同樣覺得這香有鬼的宋綰,回到屋裏,在窗前點燃香丸。
宋綰嚴謹的用手扇了一點味道過來,甜甜的香味,她不知道是什麼花的香味。
多聞了幾下,就感覺有點膩。
聞着聞着,宋綰察覺自己內心有點興奮。
房門啪嗒一聲被推開,宋清瑤陰陽怪氣的聲音在屋裏響起。
“喲,姐姐回來了,這是上哪兒玩去了?母親慈善,沒有限制你不能出府,你也不能如此沒有規矩,天天出府不說,還不去向母親問安。”
宋綰把香丸熄滅,宋清瑤嗅了嗅空氣中的味道。
“你上哪買的香?還怪好聞的。不對,你哪裏來的錢!”宋清瑤瞪着她,宋綰眨了一下眼睛,“你喜歡?那送你了。”
說着,宋綰就把盒子遞了出去。
宋清瑤面上一笑,伸手接過,“你哪裏來的錢?”
“自然是父親給的,你要不信,就去問問父親好了。”宋綰說的真真的,她可不就是從渣爹那裏拿的錢嘛,四舍五入,可不就是他給的。
宋清瑤一聽,立馬歇菜,不再過問。
宋綰就知道,相府裏,王氏是絕對寵宋清瑤的,而宋子溫那個渣爹,看似寵,其實對這個女兒也沒有多少感情。

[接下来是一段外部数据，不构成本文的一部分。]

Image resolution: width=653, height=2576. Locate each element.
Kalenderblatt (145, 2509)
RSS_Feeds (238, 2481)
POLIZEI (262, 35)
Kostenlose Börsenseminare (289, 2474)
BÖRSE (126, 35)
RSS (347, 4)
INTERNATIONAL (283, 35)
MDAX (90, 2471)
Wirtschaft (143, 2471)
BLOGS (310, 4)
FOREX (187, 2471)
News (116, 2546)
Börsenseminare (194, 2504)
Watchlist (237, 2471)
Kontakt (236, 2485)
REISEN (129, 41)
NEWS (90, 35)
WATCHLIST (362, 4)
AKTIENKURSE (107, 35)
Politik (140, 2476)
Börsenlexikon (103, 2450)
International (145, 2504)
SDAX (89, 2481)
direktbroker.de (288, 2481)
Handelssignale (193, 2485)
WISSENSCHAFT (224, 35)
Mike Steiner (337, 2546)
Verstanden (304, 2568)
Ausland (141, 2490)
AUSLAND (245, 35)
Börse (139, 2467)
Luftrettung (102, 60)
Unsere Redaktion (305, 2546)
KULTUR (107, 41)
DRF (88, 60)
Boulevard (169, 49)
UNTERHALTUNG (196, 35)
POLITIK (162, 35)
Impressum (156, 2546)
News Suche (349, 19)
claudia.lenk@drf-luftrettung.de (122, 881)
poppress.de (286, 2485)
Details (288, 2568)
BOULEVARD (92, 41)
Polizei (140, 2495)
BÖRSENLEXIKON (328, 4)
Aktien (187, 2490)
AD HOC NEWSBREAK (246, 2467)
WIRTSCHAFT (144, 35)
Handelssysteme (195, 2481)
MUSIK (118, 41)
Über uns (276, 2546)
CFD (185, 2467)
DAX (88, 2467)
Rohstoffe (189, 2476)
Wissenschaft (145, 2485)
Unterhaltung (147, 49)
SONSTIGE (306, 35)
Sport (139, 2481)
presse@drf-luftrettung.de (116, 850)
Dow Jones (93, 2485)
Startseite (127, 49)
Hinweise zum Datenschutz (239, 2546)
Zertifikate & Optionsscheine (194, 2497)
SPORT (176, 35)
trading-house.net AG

“這香我就收下了,母親素日裏最愛燃香了,她肯定喜歡。”
“我來是傳達父親的話,明日族老都會過來,有事找你,明日就不要出府了,我走了。”
說完,宋清瑤扭頭走了。
宋綰看着她的背影,唇角笑意越來越深。
正好有小白鼠試香,過兩日看看,是否驗證她心中的猜測。
蕭野川那邊爲了以防萬一,夜深時,趁人睡着,盯梢的人吹了點迷煙,把那商人屋裏的香全都搜刮走了。
蕭野川也不是無的放矢,他這次回京,可不單單是來過年的。
翌日一早,皇宮裏。
蕭野川早早進宮,帶了一盒香來,送去太醫院,才悠悠走到宣政殿。
陛下勤政也不是一天兩天了,剛登基那會兒,蕭野川就看出來了。
“這麼早進宮有何事?”皇帝正埋頭批折子,見人進來只看了一眼,又繼續垂首看折子。
“找到了幾個他國探子,”蕭野川輕飄飄的說。
“你上次說的奸細可有眉目了?”皇帝手上動作不停。
“有一點,還沒找到具體證據。”
皇帝寫完批語,合上折子,毛筆一擱,“真是膽大,朕拿俸祿養着,居然還做出出賣我夏朝的事情。”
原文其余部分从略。